F U
F U

Reputation: 91

Tables with less rows vs ONE table with MANY Rows

I am creating a test site for many user to take many quizes. I want to store these results into a table. Each user can take up 5000 quizzes. My question is...Would it be better to make a table for each user and store his results into his own table (QuizID, Score)...OR...Would it be better to store ALL the results into ONE table (UserID, QuizID, Score)?

Example 5000 questions PER table * 1000 User Tables VS 1 Table with 5,000,000 rows for the same 1000 Users.

Also, is there a limit to ROWs or TABLEs a DB can hold?

Upvotes: 1

Views: 820

Answers (2)

Gordon Linoff
Gordon Linoff

Reputation: 1269973

There is a limit to how much data a table can store. On modern operating systems, this is measured in Terabytes (see the documentation).

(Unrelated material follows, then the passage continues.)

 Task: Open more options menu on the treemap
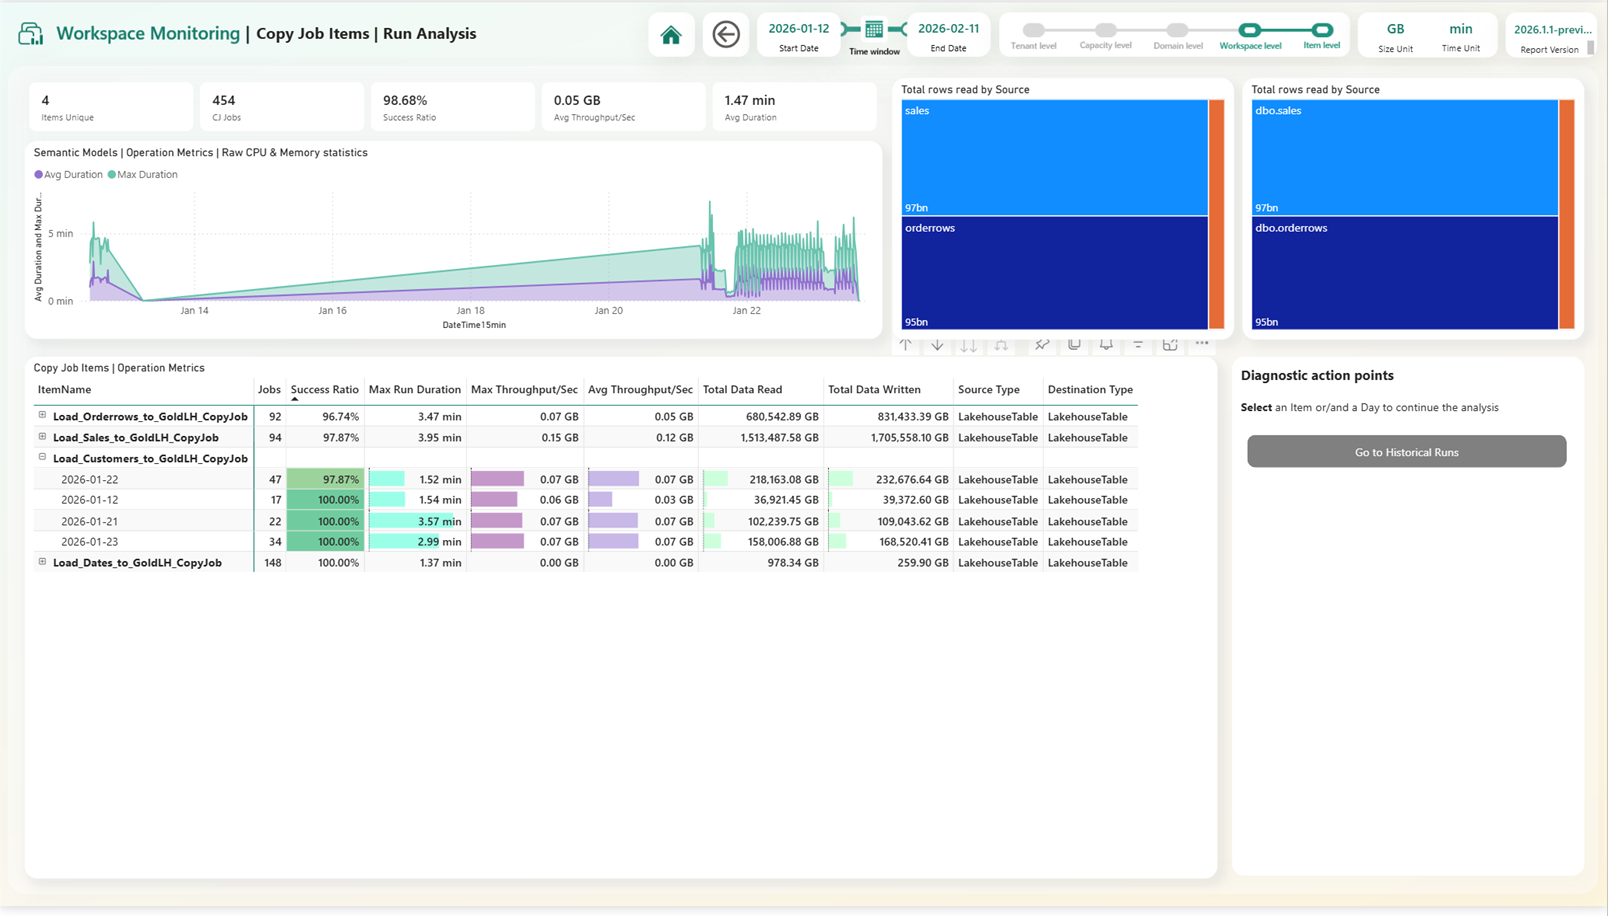tap(1202, 345)
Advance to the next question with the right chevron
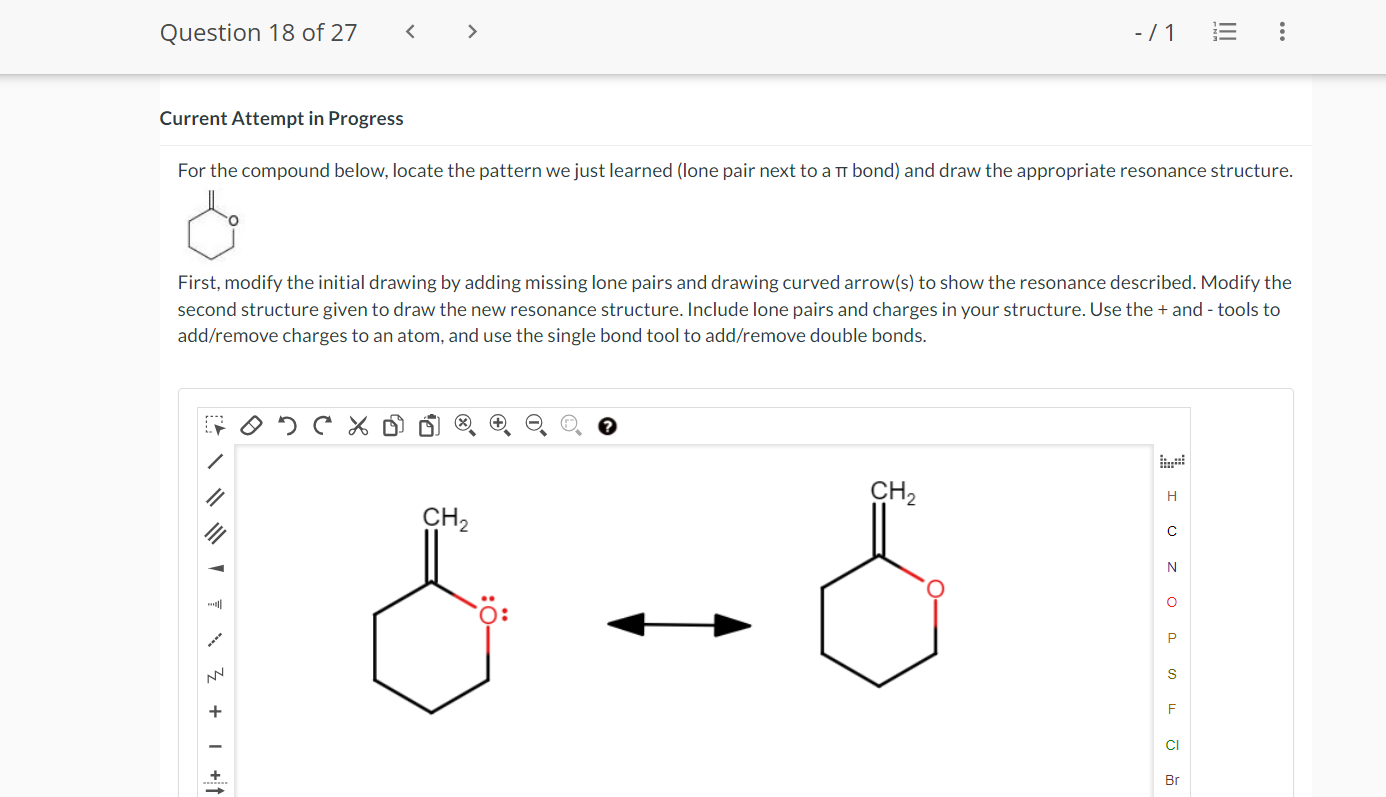Viewport: 1386px width, 797px height. [471, 31]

There are numerous reasons why you do not want to have multiple tables:

  • SQL databases are optimized for large tables, not for large numbers of tables. In fact, having large numbers of tables can introduce inefficiencies, because of partially filled data pages.
  • 5,000,000 rows is not very big. If it is, partitioning can be used to improve efficiency.
  • Certain types of queries are a nightmare, when you are dealing with hundreds or thousands of tables. A simple question such as "What is the average of number of quizzes per user?" becomes a large effort.
  • Adding a new user requires adding new tables, rather than just inserting rows in existing tables.
  • Maintaining the database -- such as adding a column or an index -- becomes an ordeal, rather than a simple statement.
  • You lose the ability to refer to each user/quiz combination for foreign key purposes. You may not be thinking about it now, but perhaps a user starts taking the same quiz multiple times.

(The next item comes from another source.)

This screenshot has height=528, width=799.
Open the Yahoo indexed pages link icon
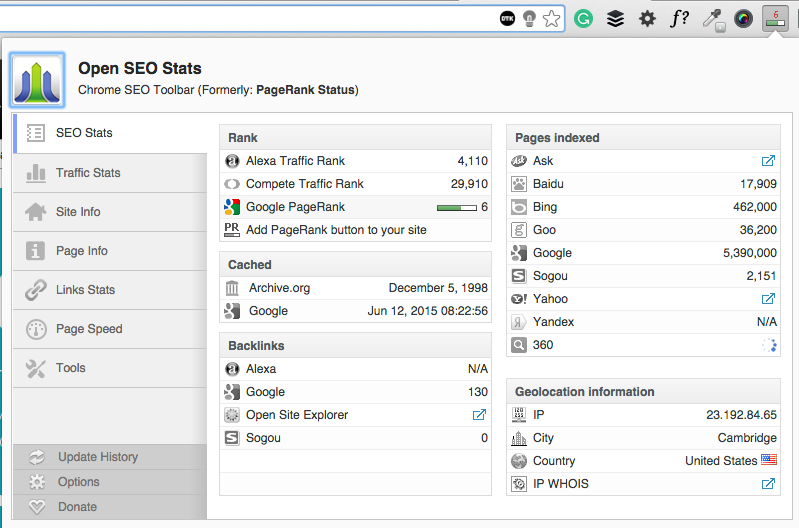tap(768, 299)
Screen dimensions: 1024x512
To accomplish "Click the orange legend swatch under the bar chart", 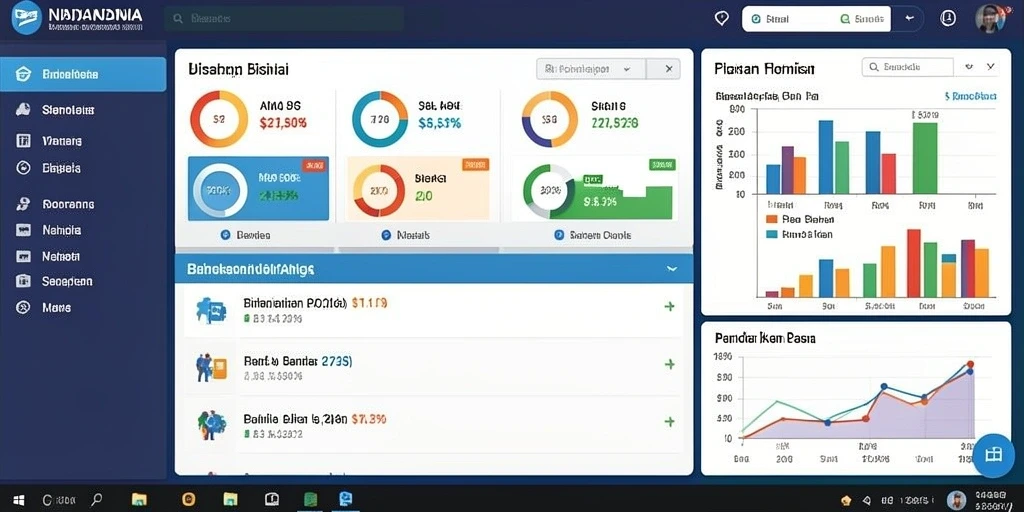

There are certain specialized circumstances where dividing the data among multiple tables might be a reasonable alternative. One example are security requirements, where you just are not allowed to mix different user's data. Another example would be different replication requirements on different subsets of the data. Even in these cases, it is unlikely that you would have thousands of different tables with the same structure.

Upvotes: 5

Panther
Panther

Reputation: 3339

Ideally you should have this approach.

  1. Question Table with all the questions and primary key question Id.
  2. User table with user details.
  3. Table with 1 to many relationship having User id , quiz id and answer.

You are worrying about many rows in table but think there will be some user who will take only max 10-15 quiz. You will end up creating for 10 rows.